Stored items from a collection:
=== Section Start ===

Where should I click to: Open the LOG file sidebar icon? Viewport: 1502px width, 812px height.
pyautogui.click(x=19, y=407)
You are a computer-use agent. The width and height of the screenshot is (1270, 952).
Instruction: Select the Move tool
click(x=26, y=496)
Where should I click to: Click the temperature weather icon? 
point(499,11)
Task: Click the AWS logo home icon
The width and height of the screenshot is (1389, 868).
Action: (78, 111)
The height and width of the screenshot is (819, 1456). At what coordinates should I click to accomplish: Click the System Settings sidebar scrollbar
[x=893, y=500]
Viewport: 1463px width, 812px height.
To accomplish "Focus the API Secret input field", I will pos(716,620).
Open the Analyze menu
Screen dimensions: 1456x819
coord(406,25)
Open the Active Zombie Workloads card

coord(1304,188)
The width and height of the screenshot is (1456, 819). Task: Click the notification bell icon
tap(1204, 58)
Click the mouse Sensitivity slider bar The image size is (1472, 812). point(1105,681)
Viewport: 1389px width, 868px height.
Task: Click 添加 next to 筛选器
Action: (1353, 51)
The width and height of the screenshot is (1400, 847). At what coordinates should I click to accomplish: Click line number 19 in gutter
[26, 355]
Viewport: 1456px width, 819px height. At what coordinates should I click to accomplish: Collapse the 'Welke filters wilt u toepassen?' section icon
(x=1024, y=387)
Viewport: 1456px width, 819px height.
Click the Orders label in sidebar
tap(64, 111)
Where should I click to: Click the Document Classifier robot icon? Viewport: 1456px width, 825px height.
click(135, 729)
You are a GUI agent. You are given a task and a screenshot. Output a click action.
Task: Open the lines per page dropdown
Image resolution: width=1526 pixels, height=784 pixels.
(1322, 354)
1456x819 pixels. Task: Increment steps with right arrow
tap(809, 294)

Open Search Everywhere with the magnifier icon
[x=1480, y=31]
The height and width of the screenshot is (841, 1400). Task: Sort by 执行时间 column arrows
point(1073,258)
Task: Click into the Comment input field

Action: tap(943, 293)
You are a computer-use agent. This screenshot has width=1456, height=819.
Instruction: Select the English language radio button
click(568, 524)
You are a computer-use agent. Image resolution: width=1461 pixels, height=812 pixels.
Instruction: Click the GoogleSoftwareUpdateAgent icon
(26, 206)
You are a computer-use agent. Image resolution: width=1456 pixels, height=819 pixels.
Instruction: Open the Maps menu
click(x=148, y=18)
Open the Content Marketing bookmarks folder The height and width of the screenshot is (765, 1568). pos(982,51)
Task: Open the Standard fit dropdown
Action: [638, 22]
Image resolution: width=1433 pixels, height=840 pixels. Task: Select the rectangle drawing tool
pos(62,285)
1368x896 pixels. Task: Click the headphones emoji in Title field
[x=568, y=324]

=== Section End ===

How to complete this task ▸
Would you please reproduce the entries above word for word?

Exercise result ▸
Where should I click to: Open the LOG file sidebar icon? Viewport: 1502px width, 812px height.
pyautogui.click(x=19, y=407)
You are a computer-use agent. The width and height of the screenshot is (1270, 952).
Instruction: Select the Move tool
click(x=26, y=496)
Where should I click to: Click the temperature weather icon? 
point(499,11)
Task: Click the AWS logo home icon
The width and height of the screenshot is (1389, 868).
Action: (78, 111)
The height and width of the screenshot is (819, 1456). At what coordinates should I click to accomplish: Click the System Settings sidebar scrollbar
[x=893, y=500]
Viewport: 1463px width, 812px height.
To accomplish "Focus the API Secret input field", I will pos(716,620).
Open the Analyze menu
Screen dimensions: 1456x819
coord(406,25)
Open the Active Zombie Workloads card

coord(1304,188)
The width and height of the screenshot is (1456, 819). Task: Click the notification bell icon
tap(1204, 58)
Click the mouse Sensitivity slider bar The image size is (1472, 812). point(1105,681)
Viewport: 1389px width, 868px height.
Task: Click 添加 next to 筛选器
Action: (1353, 51)
The width and height of the screenshot is (1400, 847). At what coordinates should I click to accomplish: Click line number 19 in gutter
[26, 355]
Viewport: 1456px width, 819px height. At what coordinates should I click to accomplish: Collapse the 'Welke filters wilt u toepassen?' section icon
(x=1024, y=387)
Viewport: 1456px width, 819px height.
Click the Orders label in sidebar
tap(64, 111)
Where should I click to: Click the Document Classifier robot icon? Viewport: 1456px width, 825px height.
click(135, 729)
You are a GUI agent. You are given a task and a screenshot. Output a click action.
Task: Open the lines per page dropdown
Image resolution: width=1526 pixels, height=784 pixels.
(1322, 354)
1456x819 pixels. Task: Increment steps with right arrow
tap(809, 294)

Open Search Everywhere with the magnifier icon
[x=1480, y=31]
The height and width of the screenshot is (841, 1400). Task: Sort by 执行时间 column arrows
point(1073,258)
Task: Click into the Comment input field

Action: tap(943, 293)
You are a computer-use agent. This screenshot has width=1456, height=819.
Instruction: Select the English language radio button
click(568, 524)
You are a computer-use agent. Image resolution: width=1461 pixels, height=812 pixels.
Instruction: Click the GoogleSoftwareUpdateAgent icon
(26, 206)
You are a computer-use agent. Image resolution: width=1456 pixels, height=819 pixels.
Instruction: Open the Maps menu
click(x=148, y=18)
Open the Content Marketing bookmarks folder The height and width of the screenshot is (765, 1568). pos(982,51)
Task: Open the Standard fit dropdown
Action: [638, 22]
Image resolution: width=1433 pixels, height=840 pixels. Task: Select the rectangle drawing tool
pos(62,285)
1368x896 pixels. Task: Click the headphones emoji in Title field
[x=568, y=324]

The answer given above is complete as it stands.